On one side is Sarah Palin writing on her Facebook page and Sen. Chuck Grassley, both using misrepresentation and FUD instead of discussing solutions to the real problems that exist in the current system.
Sen. Chuck Grassley (R-Iowa) is warning that Americans should be worried about an “end of life” provision in the House health care bill.
“In the House bill, there is counseling for end of life,” Grassley said Wednesday during a town hall in Winterset, Iowa. “You have every right to fear. You shouldn’t have counseling at the end of life, you should have done that 20 years before. Should not have a government run plan to decide when to pull the plug on grandma.”
On the other is Howard Dean who wants retribution against Democrats who question the President’s idiotic mess of a health plan and don’t vote for it.
Former Democratic National Committee chair Howard Dean fired one of the clearest warning shots at hesitant Democratic lawmakers on Thursday, insisting that if the party was unable to produce a health care bill with a public plan, there would be electoral consequences.
“I do think there will be primaries as the result of all this, if the bill doesn’t pass with a public option,” Dean said, in a phone interview with the Huffington Post.
The former Vermont governor added the caveat that he thought “cooler heads” would ultimately prevail and that a government run option for insurance coverage would be passed. But his remarks are some of the most threatening yet to be directed at Democrats from within the party.












Btw, there is a telling statement in this report:
http://gao.gov/new.items/d09937sp.pdf
” USPS has not been able to cut costs fast enough to offset the
accelerated decline in mail volume and revenue—particularly costs related to its
workforce, retail and processing networks, and delivery services”
This is classic evidence of government inefficiency. A government system cannot react to changing market conditions nearly as quickly as private enterprise. Thus, they languish for years in losses until something is done eventually. There could not be a better example of why centrally managed systems are more inefficient than market systems.

**GOAL 1**
In the health care post, where was the town hall at which Grassley spoke on Wednesday?
**GOAL 2**
Reproduce the portion of the health care post starting with "On the other" and going on through "be electoral consequences.".
The material after this point comes from an unrelated source.

**DATA EXTRACT**
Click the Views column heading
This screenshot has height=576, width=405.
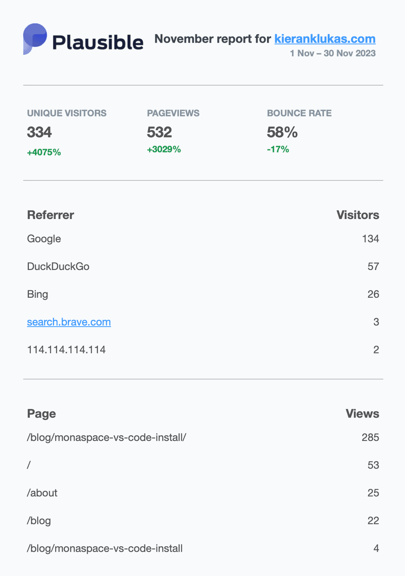pyautogui.click(x=362, y=414)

**CORRECT RESULT 1**
Winterset, Iowa.

**CORRECT RESULT 2**
On the other is Howard Dean who wants retribution against Democrats who question the President’s idiotic mess of a health plan and don’t vote for it.
Former Democratic National Committee chair Howard Dean fired one of the clearest warning shots at hesitant Democratic lawmakers on Thursday, insisting that if the party was unable to produce a health care bill with a public plan, there would be electoral consequences.